Unwashed-eggs last three weeks, even without a refrigerator. They can then be kept in the refrigerator for another week or two. As a precaution, however, you should not eat expired eggs raw or only lightly cooked. There are several methods you can use to tell if older eggs are still good – here’s how:
Testing Eggs: The Water Test
The egg in water test is probably the best known method to test if eggs is still good. Just put the intact, raw egg in a bowl of water.
- If the egg lays on its side at the bottom, it’s still fresh.
- If the egg stands upright on the bottom, it should only be eaten when well-heated.
- If the egg floats to the top, it shouldn’t be eaten.

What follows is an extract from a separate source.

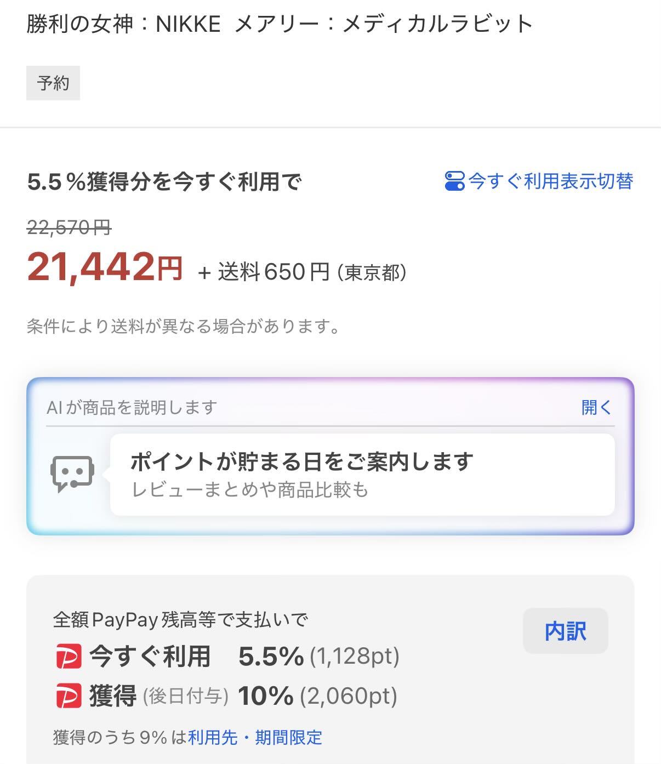Click the PayPay icon next to 獲得
This screenshot has width=661, height=764.
coord(69,696)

Why does the spoiled egg float on top? From the moment a hen lays an egg, water from the egg yolk begins to pass slowly through the shell and evaporate. An air pocket gradually fills the space vacated by the water. If the egg floats to the surface, the air pocket is already taking up a lot of space inside the egg. In this case, you shouldn’t eat it anymore.
The Egg Yolk Test
The egg yolk can also reveal if the egg is still good. Obviously, this method isn’t suitable for eggs that will be cooked in their shell. But for all raw egg recipes, you can carefully crack open the egg onto a flat surface (it is really important that the surface is not sloped in any way).

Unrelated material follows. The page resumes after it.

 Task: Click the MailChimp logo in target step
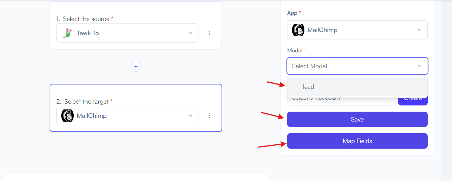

- If the yolk maintains its shape and the egg white stays close by, the egg is still fresh.
- If the yolk flattens or breaks easily and the egg white spreads across the surface, the egg should be discarded.
A cloudy hue to the egg white is a sign of extra freshness. This “cloudiness” is actually carbon dioxide, which is present when the egg is laid. Over time, the egg white will become more transparent, as the carbon dioxide dissipates. If your egg white is pale and runny like water, you shouldn’t eat the egg.
Sound and Light Tests
There are two other methods on how to tell if eggs are still good. However, they are not always conclusive. Utopia only recommends them in combination with the egg float test and yolk tests mentioned above:
Yo can also tell if eggs are still good with the sound test: Hold the egg up to your ear (in a relatively quiet place) and gently shake it from side to side.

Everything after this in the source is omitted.